An Australian investment banker accused of chaining a fake bomb to a girl’s neck in a bizarre extortion attempt was being extradited yesterday from the US to face a slew of charges at home, police said.
New South Wales state police said Australian detectives were flown to the US to assist in the extradition of Paul Douglas Peters, 50, who had been held in a Louisville, Kentucky, jail since his arrest last month. Police declined to release details of his travel arrangements, though TV footage showed Peters getting off a plane at a Los Angeles airport.
Peters is accused of attacking 18-year-old Madeleine Pulver, who was studying at her home in a wealthy Sydney suburb on Aug. 3 when a masked man carrying a baseball bat broke into the house and tethered a bomb-like device to her neck. The man left behind a note demanding money, along with an e-mail address that appeared to refer to a novel about a ruthless businessman in 19th-century Asia.
A police bomb squad spent 10 hours working to remove the device, which was later found to contain no explosives. Pulver was not injured.
Peters, a successful international businessman who travels frequently between the US and Australia, was arrested by the FBI at his ex-wife’s house in a Louisville suburb on Aug. 15. Australian police have said they plan to charge him with a range of offenses, including kidnapping.
It’s not clear what ties Peters has to the Pulvers, though federal court documents say Peters once worked for a company with links to the family.
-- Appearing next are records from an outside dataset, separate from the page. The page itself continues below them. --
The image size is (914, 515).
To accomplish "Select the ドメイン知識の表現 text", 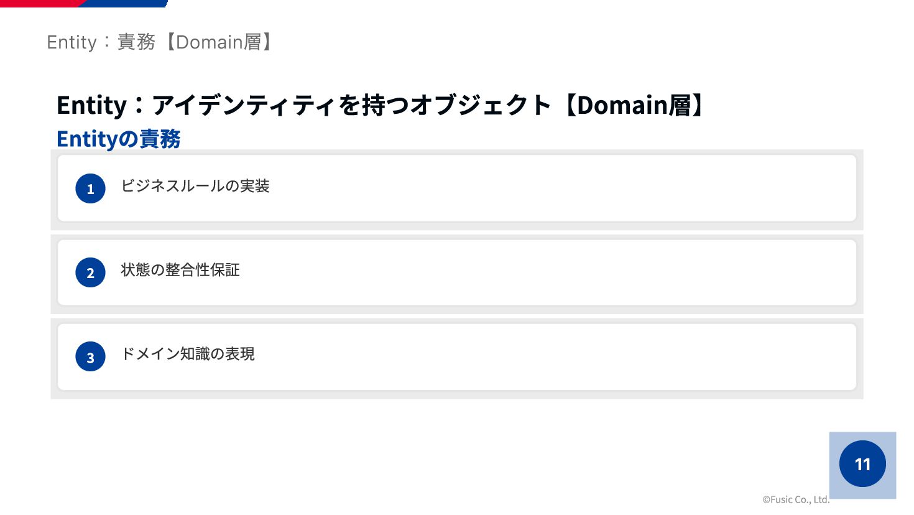I will (188, 354).
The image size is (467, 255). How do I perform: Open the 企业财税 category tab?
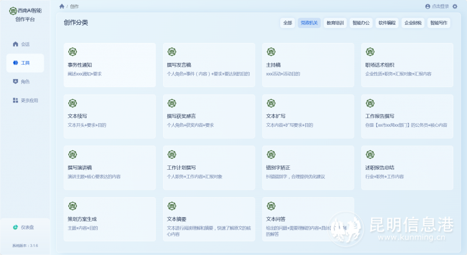click(413, 23)
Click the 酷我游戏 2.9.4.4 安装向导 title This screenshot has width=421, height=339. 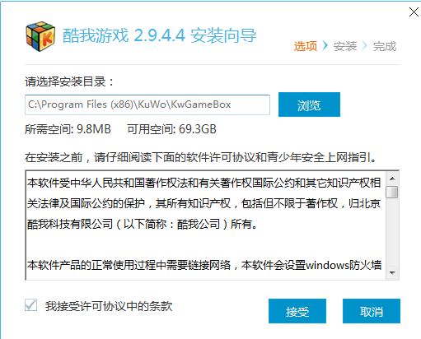(x=160, y=35)
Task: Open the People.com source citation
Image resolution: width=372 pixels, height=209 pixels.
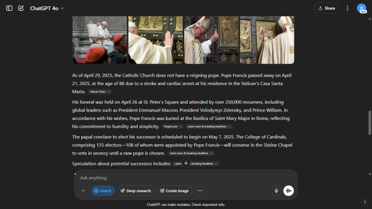Action: click(x=173, y=126)
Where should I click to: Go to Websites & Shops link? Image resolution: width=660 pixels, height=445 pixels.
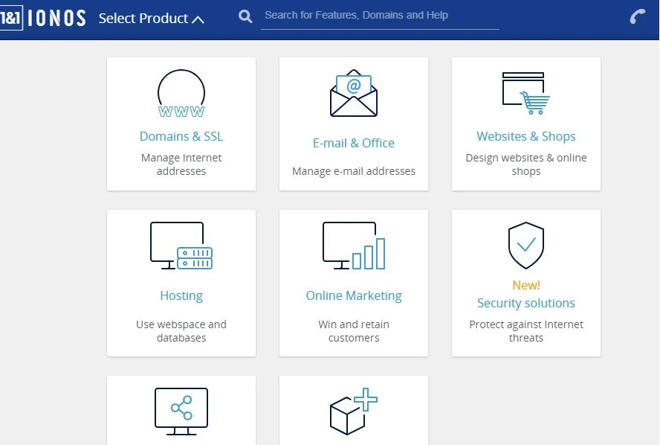525,136
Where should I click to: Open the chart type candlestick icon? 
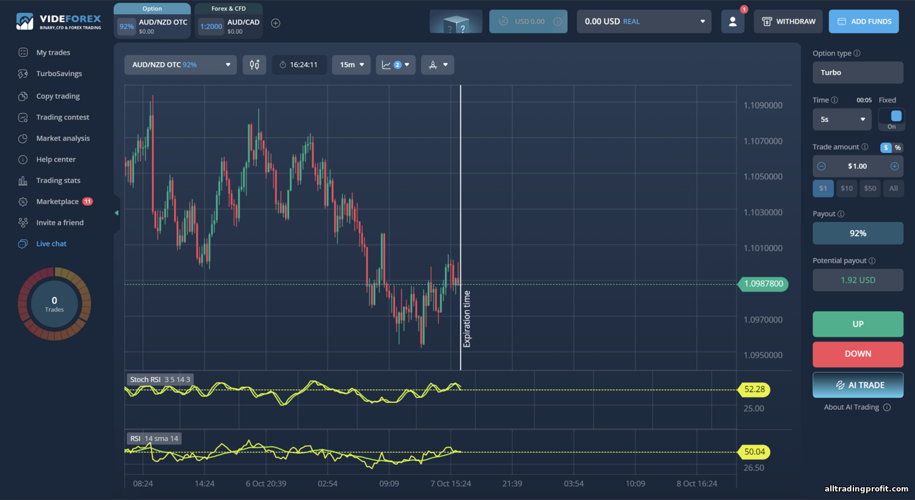point(254,65)
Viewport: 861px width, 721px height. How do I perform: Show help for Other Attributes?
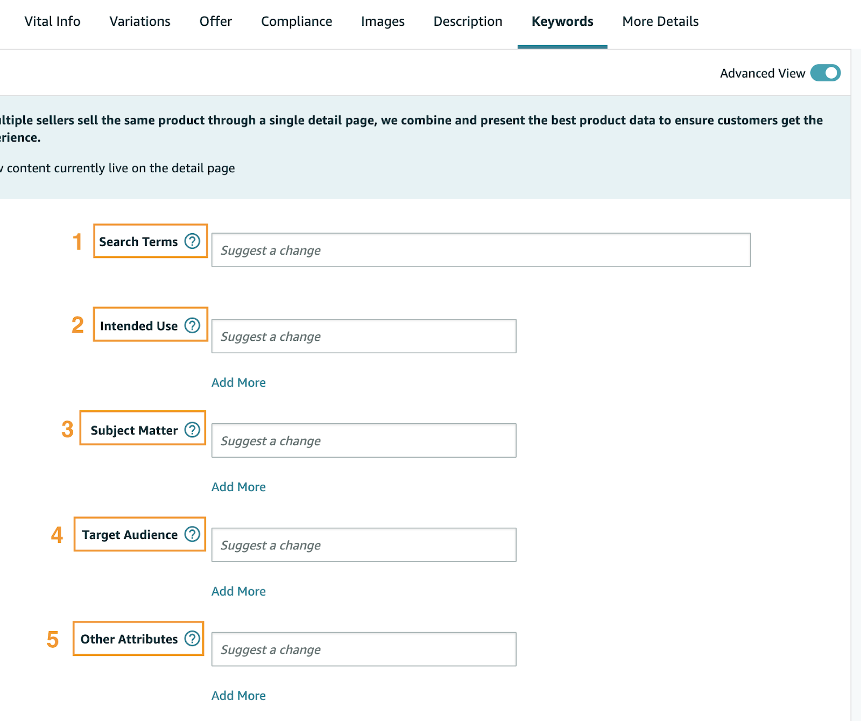pos(192,639)
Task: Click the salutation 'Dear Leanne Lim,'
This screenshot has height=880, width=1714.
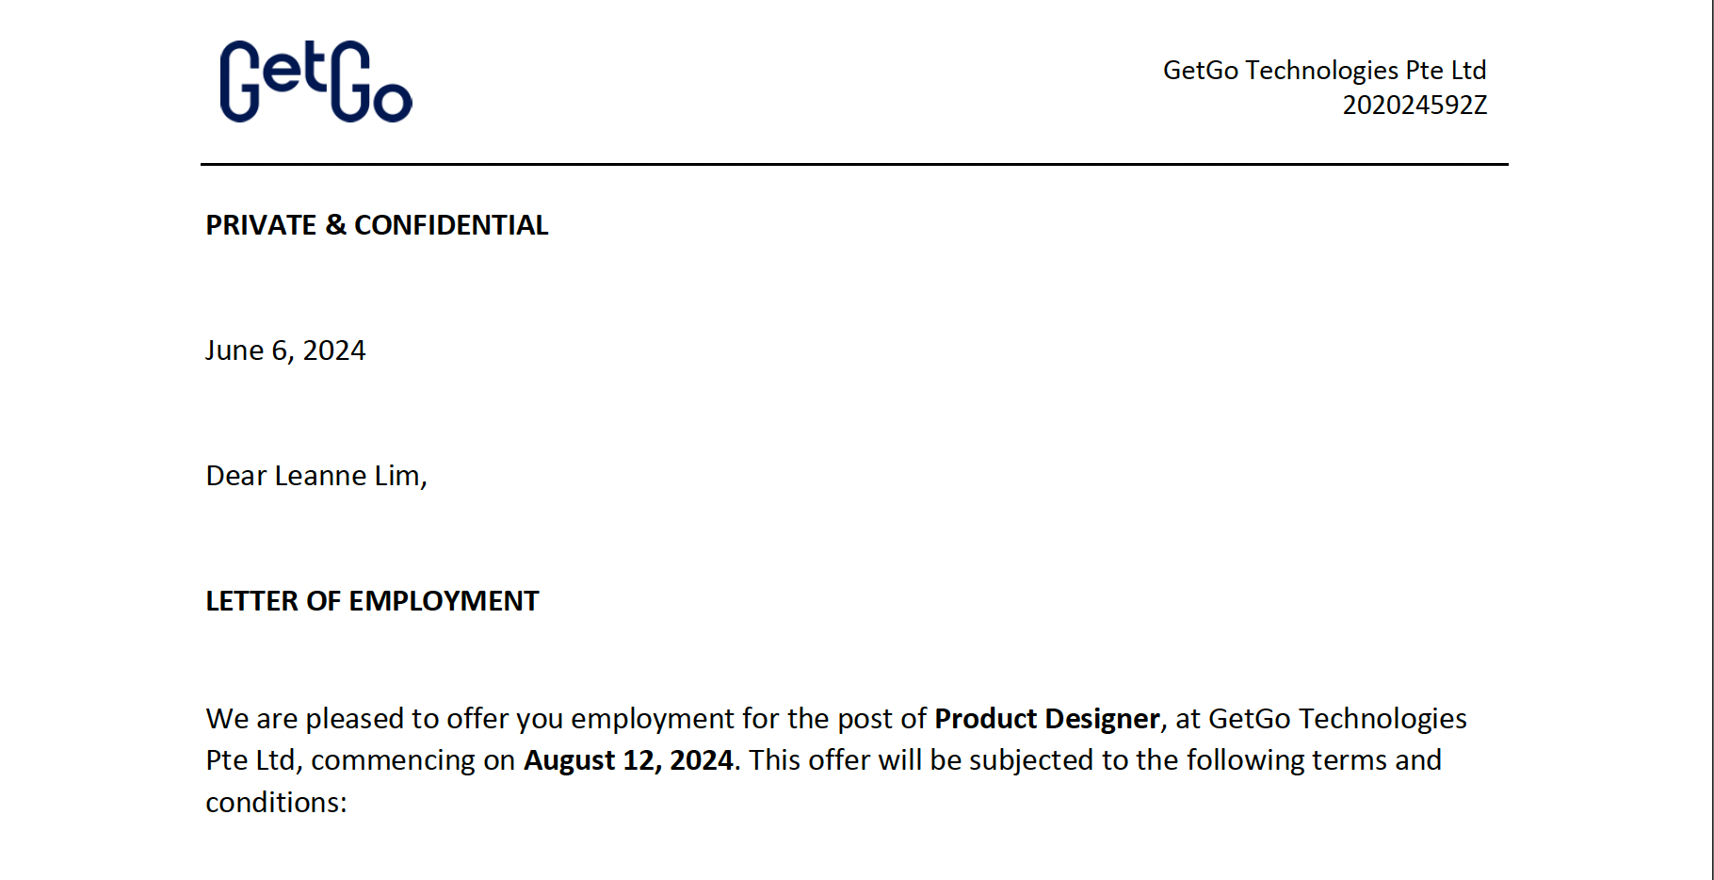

Madeleine Pulver’s millionaire father, William Pulver, was once the president and chief executive of NetRankings, a pioneer in tracking online exposure and readership for companies advertising on the Internet. He left after the firm was sold to ratings giant Nielsen in 2007. He is now CEO of Appen Butler Hill, a company that provides language and voice-recognition software and services.
New South Wales police have said surveillance footage showed Peters in several locations where they believe he accessed an e-mail account with the address dirkstraun1840@gmail.com — the same address left behind on the note attached to the fake bomb. Dirk Struan is the main character in James Clavell’s 1966 novel Tai-Pan, about a bitter rivalry between powerful traders in Hong Kong after the end of the First Opium War.